** DATASET RECORDS follows **
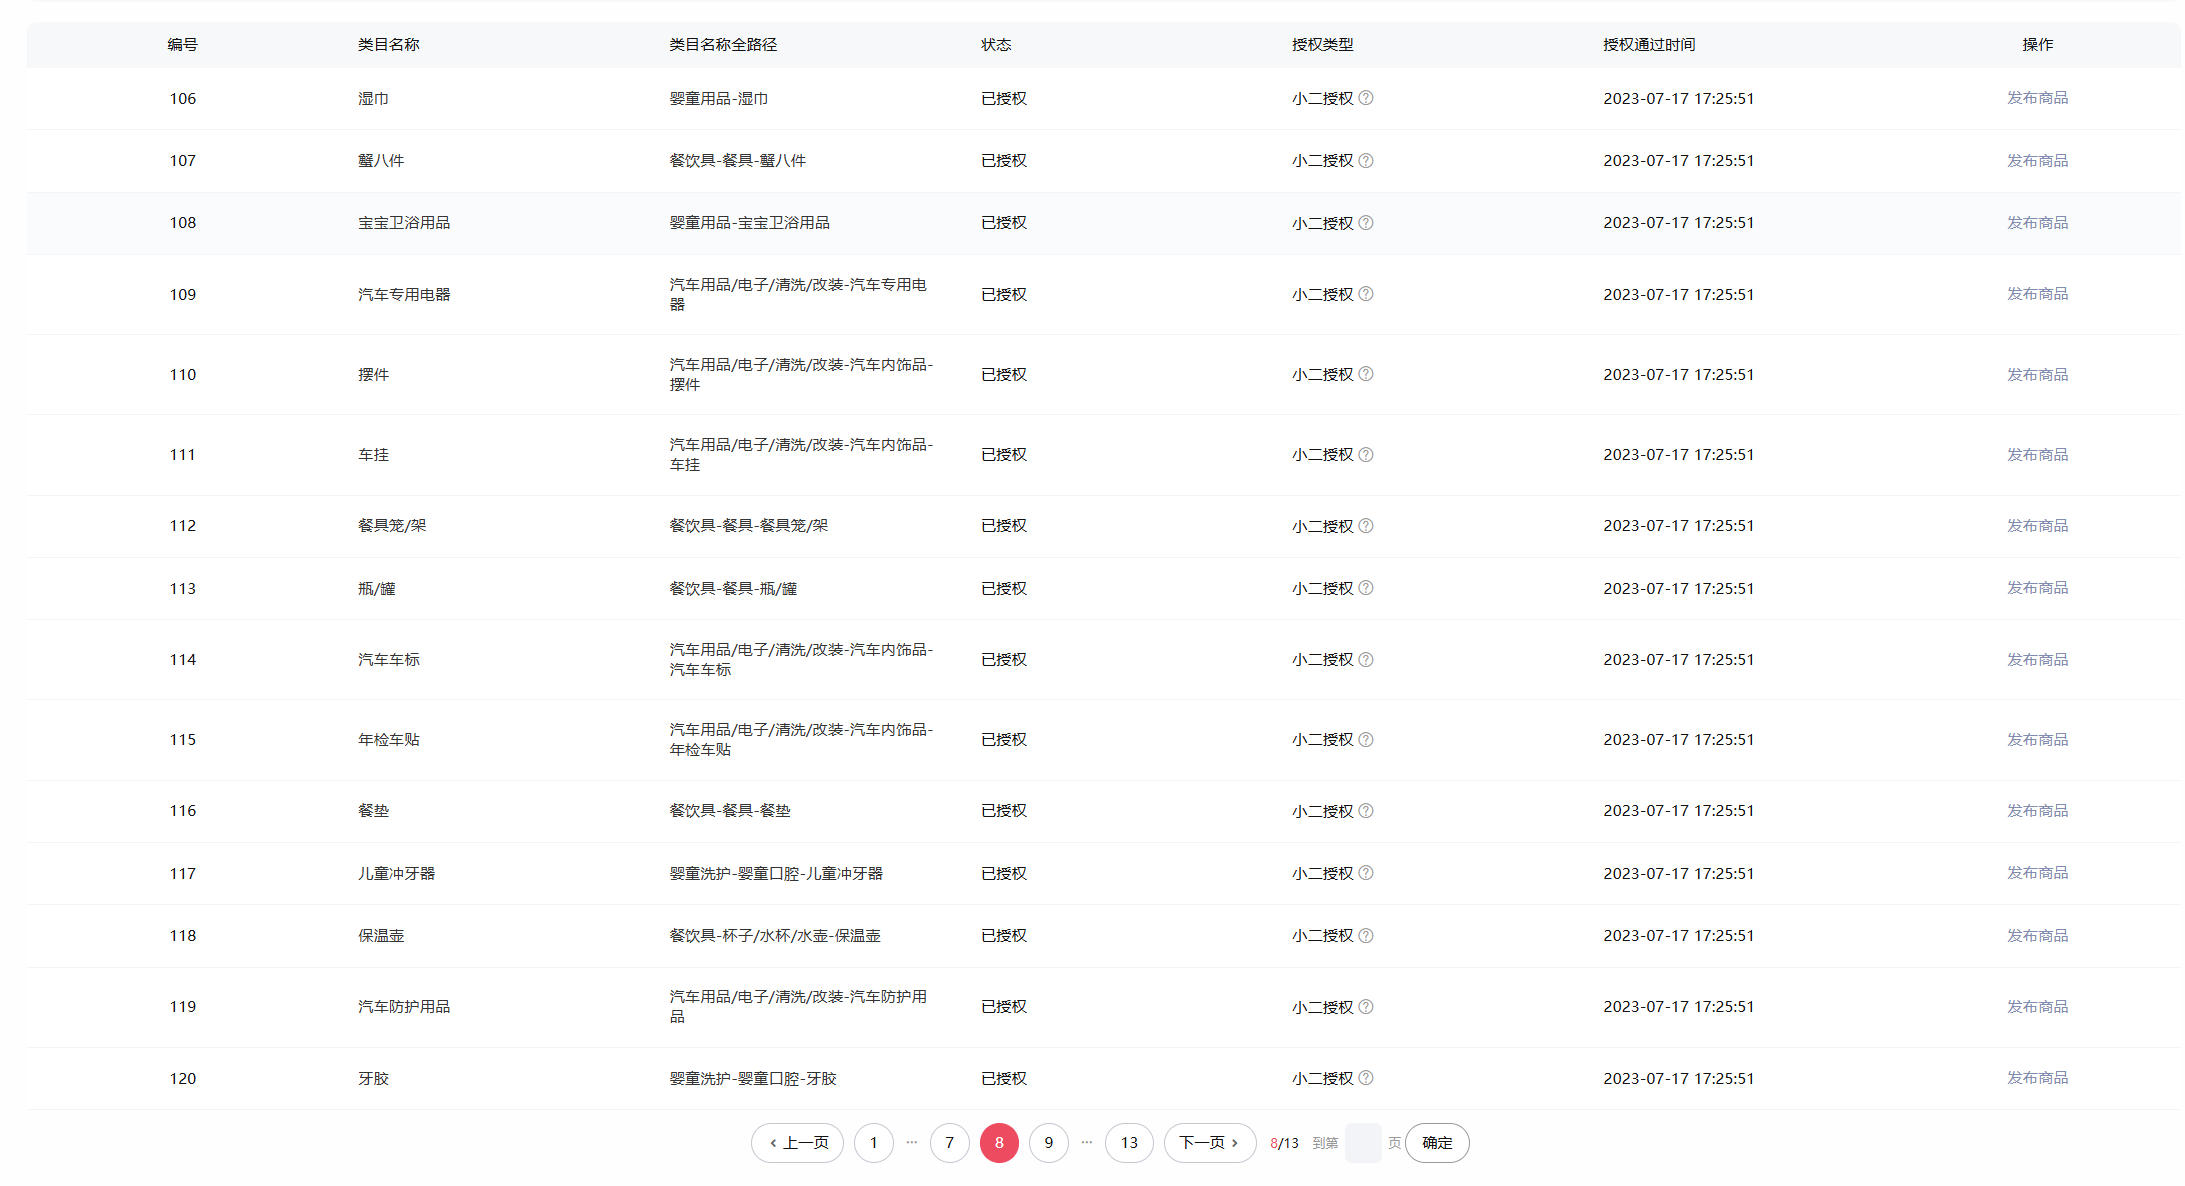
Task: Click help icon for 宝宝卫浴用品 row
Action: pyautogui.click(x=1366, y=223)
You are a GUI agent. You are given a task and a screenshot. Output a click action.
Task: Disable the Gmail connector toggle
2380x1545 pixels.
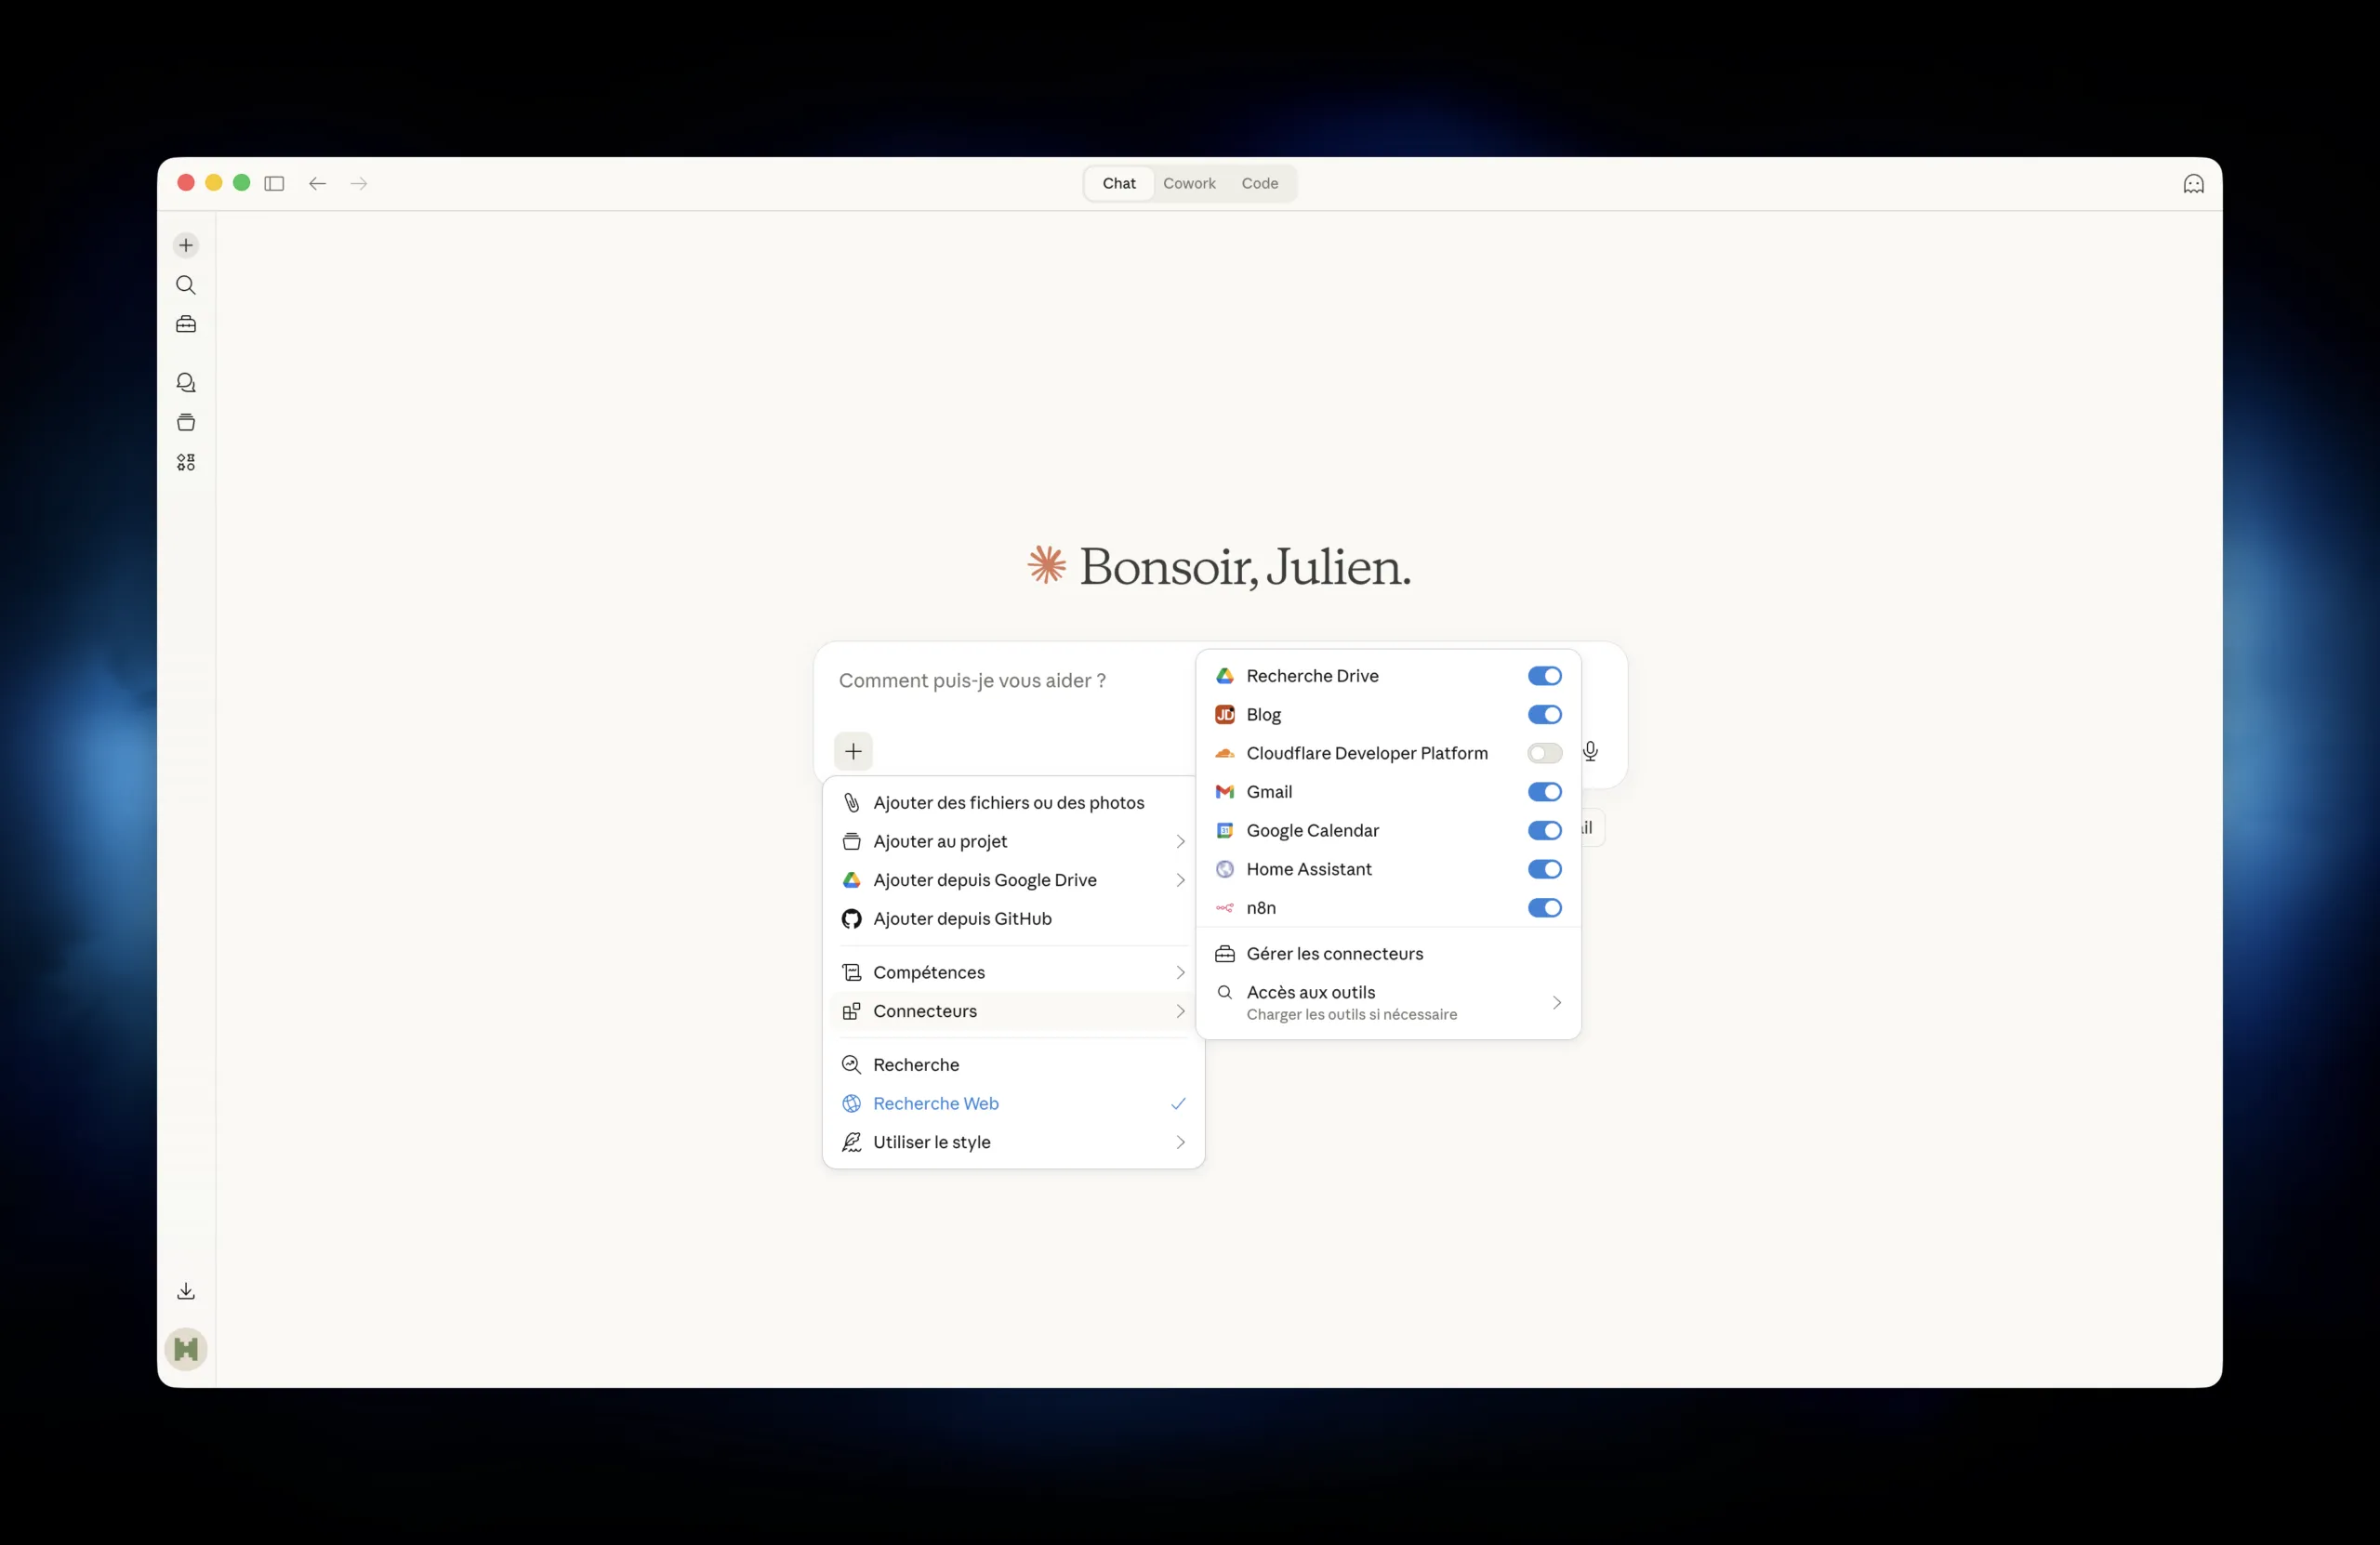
** End of DATASET RECORDS **
BRIEF
Copy out exactly the lines that begin at the line with "Task: Disable the Gmail connector toggle" and end at the final line of the entries above. Leave out the pictures.

OUTPUT FOR THIS EXERCISE
Task: Disable the Gmail connector toggle
2380x1545 pixels.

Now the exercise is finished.